In reality, if we’re to compare poor whites to wealthy blacks, we should acknowledge that the average wealth of black families in the U.S. is 1/16th the average wealth of white families. A rich black family is less likely to exist at all. But we often use examples of non-whites’ success as an argument that the system is race neutral. None of this means that poor whites should be forgotten in favor of poor members of other races. It actually means that poor whites are often better served by more generous approaches to different forms of public assistance, programs that they often perceive as existing to serve other races.

Some people think that white privilege means that only whites have privilege, that we whites are being unfairly singled out. This isn’t the case. Enacting privilege is not something that only whites do. Privilege is something that stems out of being the dominant group. Other dominant groups in the world and throughout history have also had forms of privilege. Some use the fact that whites aren’t the only people who enact privilege as an excuse to do nothing about white privilege. Our racial prevalence means that here, now, we are the dominant group and we are responsible for the impacts of that dominance.

Some people take white privilege as a moral accusation against them personally. The existence of white privilege doesn’t make any one of us a bad person. No single one of us invented it and we were all born into a world in which it already existed. In a way, it even co-opts us whites. The existence of white privilege does not reflect on the morality of any one of us. Our individual responses to white privilege, however, do.

Once we start to see how white prevalence impacts the way we see race, we can start to look for other perspectives. We can listen to people of color with respect rather than disbelief. In a very real sense, they are likely to have more expertise in seeing its workings because of their experience. Relying on the experience of others to understand so much about our world can make us feel vulnerable.

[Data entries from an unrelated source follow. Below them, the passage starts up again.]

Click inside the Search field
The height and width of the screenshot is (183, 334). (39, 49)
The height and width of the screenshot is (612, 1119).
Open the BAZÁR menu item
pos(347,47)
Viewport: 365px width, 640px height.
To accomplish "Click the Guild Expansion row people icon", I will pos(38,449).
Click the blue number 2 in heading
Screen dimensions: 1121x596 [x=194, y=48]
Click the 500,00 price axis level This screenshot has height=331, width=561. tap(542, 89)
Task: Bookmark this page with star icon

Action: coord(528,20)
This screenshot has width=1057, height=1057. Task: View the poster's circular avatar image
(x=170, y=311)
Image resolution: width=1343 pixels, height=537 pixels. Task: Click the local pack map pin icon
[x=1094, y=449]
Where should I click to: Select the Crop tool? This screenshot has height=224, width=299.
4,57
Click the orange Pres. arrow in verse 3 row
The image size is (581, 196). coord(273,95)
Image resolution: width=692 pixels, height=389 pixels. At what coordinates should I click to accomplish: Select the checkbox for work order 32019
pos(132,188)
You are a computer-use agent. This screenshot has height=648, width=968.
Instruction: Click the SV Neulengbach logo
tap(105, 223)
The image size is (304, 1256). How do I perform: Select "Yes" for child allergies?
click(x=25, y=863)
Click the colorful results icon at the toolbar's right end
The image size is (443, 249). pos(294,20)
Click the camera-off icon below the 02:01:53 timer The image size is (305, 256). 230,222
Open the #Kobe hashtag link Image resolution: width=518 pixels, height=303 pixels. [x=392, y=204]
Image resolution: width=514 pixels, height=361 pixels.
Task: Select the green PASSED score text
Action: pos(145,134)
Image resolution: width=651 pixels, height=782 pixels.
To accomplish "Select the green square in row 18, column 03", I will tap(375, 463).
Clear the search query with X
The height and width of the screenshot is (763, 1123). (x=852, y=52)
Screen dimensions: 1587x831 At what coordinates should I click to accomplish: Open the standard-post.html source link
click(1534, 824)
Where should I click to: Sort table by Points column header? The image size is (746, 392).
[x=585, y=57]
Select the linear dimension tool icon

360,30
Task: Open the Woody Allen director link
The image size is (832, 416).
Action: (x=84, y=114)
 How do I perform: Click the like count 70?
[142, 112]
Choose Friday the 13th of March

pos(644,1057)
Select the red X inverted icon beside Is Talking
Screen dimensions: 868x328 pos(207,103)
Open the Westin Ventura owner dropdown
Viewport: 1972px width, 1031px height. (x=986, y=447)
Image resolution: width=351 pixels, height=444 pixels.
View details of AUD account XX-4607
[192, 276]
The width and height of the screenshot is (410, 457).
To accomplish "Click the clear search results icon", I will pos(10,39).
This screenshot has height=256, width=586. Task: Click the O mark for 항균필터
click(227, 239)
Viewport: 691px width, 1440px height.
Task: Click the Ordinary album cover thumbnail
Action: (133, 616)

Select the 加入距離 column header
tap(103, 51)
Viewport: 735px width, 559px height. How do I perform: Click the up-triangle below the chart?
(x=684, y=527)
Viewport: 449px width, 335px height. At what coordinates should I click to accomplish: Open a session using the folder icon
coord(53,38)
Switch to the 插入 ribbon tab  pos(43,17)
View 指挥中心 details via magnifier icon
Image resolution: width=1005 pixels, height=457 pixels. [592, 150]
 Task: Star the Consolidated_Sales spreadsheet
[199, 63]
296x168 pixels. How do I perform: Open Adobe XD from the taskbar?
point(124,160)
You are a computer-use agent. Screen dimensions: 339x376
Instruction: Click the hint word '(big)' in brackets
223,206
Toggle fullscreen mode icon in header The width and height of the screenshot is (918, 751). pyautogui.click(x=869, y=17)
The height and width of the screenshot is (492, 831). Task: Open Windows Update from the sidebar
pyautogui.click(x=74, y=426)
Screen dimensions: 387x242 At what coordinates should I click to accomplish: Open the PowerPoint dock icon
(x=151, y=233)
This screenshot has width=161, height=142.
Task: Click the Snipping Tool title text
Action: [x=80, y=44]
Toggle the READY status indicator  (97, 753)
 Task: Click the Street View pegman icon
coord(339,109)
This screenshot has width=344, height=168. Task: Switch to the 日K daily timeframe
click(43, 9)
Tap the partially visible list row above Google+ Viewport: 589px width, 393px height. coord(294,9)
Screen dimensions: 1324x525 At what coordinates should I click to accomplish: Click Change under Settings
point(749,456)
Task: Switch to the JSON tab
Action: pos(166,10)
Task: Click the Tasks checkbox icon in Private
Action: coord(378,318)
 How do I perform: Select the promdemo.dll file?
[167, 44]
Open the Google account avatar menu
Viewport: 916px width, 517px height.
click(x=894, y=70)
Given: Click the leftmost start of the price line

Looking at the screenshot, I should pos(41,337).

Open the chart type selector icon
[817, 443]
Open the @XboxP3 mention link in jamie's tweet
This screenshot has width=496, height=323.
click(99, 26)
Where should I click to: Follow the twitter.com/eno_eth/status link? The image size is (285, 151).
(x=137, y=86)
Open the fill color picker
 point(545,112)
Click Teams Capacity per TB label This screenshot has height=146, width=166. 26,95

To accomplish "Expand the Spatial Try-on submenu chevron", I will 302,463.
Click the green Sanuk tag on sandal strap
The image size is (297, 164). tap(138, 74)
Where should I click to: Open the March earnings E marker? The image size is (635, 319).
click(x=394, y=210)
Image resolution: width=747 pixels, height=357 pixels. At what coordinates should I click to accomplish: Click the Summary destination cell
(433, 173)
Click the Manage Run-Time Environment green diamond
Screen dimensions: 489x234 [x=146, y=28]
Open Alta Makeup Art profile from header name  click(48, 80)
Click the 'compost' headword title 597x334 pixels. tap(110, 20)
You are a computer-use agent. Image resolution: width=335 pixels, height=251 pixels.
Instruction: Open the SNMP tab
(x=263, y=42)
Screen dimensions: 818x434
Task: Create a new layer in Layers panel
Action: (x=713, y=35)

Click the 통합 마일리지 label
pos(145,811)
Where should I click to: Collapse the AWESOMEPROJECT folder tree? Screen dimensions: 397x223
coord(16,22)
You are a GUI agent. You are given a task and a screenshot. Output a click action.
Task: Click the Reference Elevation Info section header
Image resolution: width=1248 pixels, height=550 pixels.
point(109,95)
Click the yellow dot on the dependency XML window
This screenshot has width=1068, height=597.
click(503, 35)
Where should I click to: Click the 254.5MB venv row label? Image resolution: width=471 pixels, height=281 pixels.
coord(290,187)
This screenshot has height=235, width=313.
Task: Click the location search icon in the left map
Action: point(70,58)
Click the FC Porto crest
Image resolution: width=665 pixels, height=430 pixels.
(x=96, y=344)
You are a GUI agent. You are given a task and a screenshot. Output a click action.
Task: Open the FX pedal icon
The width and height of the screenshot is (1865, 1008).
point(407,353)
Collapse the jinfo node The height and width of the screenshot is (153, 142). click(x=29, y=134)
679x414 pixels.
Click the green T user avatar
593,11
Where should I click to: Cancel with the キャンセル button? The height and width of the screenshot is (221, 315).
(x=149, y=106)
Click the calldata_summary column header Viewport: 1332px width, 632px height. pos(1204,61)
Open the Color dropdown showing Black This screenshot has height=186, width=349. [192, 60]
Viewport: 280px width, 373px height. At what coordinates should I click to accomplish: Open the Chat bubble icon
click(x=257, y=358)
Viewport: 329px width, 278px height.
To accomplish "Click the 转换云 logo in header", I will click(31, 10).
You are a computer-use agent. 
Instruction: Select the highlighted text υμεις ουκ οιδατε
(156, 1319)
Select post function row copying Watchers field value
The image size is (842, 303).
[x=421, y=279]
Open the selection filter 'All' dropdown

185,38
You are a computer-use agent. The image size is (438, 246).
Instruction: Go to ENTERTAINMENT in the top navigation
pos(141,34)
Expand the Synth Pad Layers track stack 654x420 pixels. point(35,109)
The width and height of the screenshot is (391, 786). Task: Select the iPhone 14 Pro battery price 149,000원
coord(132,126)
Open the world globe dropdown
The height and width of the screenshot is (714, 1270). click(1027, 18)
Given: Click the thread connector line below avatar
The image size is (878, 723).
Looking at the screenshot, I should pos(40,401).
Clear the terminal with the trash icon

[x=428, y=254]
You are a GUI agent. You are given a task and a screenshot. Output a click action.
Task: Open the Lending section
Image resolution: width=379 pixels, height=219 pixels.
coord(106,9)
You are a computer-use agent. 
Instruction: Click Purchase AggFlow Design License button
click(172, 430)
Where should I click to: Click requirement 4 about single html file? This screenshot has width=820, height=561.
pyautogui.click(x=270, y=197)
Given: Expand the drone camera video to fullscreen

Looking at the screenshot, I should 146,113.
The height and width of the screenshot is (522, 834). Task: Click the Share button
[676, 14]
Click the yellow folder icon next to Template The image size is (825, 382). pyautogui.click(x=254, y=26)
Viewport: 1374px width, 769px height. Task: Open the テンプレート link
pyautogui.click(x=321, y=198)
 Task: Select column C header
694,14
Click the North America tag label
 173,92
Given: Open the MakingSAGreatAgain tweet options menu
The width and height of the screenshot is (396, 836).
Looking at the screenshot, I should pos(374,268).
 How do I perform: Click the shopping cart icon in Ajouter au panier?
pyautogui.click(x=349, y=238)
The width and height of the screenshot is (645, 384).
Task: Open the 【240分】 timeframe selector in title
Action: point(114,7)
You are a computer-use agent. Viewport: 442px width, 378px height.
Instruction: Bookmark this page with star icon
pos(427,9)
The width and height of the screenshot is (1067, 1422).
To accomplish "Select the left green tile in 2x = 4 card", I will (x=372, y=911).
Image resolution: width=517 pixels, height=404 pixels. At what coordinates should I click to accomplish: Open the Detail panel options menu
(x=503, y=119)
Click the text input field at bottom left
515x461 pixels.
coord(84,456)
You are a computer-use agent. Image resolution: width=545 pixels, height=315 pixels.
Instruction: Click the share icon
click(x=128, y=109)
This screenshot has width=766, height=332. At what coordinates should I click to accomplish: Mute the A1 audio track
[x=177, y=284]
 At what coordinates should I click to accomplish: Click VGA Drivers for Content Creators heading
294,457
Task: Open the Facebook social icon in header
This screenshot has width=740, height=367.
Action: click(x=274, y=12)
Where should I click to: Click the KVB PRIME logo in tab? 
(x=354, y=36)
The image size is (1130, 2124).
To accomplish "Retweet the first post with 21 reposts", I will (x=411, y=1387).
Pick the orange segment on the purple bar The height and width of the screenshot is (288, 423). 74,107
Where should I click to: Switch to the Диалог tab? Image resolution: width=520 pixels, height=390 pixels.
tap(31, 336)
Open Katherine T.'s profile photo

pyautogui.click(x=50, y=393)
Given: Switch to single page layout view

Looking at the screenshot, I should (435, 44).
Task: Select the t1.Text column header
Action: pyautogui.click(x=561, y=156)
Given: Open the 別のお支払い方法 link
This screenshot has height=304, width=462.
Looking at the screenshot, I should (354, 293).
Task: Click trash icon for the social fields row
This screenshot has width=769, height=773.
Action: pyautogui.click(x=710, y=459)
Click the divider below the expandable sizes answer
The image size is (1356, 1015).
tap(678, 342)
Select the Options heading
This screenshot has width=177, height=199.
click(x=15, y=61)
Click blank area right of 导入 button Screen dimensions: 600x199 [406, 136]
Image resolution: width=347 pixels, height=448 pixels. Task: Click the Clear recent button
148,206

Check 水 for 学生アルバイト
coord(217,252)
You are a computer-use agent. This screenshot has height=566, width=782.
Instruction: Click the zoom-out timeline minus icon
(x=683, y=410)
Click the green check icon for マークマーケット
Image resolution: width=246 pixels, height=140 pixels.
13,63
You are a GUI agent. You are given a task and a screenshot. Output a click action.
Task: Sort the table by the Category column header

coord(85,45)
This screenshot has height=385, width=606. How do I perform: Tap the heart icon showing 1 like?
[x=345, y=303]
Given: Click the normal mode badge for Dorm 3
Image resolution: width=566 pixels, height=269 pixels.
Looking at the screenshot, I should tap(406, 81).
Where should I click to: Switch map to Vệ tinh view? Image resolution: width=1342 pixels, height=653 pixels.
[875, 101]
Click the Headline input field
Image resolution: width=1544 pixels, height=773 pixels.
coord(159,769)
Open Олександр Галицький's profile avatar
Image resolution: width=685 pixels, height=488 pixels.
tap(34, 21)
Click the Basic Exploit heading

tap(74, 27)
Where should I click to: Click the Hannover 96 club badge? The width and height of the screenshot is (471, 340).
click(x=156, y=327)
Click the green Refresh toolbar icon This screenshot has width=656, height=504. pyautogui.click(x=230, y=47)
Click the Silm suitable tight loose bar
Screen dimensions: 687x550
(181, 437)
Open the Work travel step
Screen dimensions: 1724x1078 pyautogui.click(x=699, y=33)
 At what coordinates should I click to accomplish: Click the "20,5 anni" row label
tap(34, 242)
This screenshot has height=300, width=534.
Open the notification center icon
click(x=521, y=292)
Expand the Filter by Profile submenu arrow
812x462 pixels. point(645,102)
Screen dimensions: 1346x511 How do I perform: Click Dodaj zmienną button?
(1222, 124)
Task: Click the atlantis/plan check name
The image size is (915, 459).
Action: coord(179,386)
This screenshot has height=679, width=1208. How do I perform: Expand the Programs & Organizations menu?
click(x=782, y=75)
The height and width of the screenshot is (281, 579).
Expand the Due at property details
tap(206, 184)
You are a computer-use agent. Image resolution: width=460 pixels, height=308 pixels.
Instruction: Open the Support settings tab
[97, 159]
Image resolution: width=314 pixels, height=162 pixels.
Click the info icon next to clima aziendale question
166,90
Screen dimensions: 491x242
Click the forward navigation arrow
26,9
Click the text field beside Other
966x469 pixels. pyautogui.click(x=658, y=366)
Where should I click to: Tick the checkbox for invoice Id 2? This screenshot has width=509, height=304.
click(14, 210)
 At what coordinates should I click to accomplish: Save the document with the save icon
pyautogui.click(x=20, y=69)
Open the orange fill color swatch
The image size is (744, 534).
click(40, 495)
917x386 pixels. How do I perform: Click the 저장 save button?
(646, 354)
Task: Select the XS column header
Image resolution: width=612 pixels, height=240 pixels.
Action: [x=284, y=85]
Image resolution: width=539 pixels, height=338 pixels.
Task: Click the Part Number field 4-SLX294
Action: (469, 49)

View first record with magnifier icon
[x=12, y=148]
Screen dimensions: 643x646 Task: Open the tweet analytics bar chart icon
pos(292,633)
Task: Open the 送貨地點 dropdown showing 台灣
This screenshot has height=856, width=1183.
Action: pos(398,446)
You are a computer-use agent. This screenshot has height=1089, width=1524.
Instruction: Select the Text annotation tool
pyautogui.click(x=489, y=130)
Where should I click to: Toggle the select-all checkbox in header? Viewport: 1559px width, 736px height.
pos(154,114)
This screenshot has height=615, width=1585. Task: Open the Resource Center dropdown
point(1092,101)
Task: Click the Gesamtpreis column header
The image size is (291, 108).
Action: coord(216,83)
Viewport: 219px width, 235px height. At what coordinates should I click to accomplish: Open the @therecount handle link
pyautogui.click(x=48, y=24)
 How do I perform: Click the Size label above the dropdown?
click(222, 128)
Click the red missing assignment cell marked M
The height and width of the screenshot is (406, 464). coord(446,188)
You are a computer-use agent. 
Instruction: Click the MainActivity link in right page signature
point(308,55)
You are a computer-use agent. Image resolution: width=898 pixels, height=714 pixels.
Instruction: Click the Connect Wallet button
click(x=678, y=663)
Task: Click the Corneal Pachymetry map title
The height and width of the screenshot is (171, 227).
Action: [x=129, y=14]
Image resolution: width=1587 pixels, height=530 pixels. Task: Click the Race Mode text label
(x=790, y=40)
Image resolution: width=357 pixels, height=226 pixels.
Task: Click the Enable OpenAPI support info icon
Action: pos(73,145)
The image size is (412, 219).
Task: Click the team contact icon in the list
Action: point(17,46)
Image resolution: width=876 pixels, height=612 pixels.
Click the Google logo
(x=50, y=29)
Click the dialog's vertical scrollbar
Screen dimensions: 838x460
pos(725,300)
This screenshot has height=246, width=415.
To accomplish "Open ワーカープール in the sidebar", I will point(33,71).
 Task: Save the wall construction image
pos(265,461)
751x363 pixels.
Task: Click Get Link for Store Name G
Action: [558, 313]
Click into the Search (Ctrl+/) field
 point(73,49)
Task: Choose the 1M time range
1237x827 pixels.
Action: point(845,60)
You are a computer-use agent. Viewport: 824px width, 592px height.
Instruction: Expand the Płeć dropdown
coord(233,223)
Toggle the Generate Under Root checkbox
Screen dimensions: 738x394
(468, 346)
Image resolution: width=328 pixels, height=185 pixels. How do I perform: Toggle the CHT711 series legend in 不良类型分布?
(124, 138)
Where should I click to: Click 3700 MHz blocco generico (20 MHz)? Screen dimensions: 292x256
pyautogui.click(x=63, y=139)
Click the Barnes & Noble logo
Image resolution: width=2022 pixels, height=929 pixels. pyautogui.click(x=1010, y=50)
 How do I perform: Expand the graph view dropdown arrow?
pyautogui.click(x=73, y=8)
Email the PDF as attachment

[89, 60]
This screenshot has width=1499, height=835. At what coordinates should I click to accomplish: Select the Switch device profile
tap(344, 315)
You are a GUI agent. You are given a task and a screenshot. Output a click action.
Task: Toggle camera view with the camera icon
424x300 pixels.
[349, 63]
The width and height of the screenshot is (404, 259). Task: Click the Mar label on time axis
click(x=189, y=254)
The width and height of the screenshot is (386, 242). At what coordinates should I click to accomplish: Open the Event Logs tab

As a white man, I know what it’s like to feel defensive about race. I’ve used arguments like, “My family wasn’t even here during slavery, and went through all kinds of hardships to overcome them,” to diminish white privilege’s impact on people of color. I’ve experienced my own strong emotional reactions against the examination of how our current system is a legacy of the past and how it acts outside of our immediate awareness to sustain itself. I’ve felt my own desire to diminish what’s said by people speaking out or protesting against racism.

Defensiveness can make us want to attack people who make us feel uncomfortable. We can confuse that feeling with feelings of moral outrage toward those people for what they’re saying or doing, especially when their experience contradicts our worldview. Having misconceptions about white privilege contributes to that confusion. Much of my basic obligation to fairness relies on the choices I make about those feelings.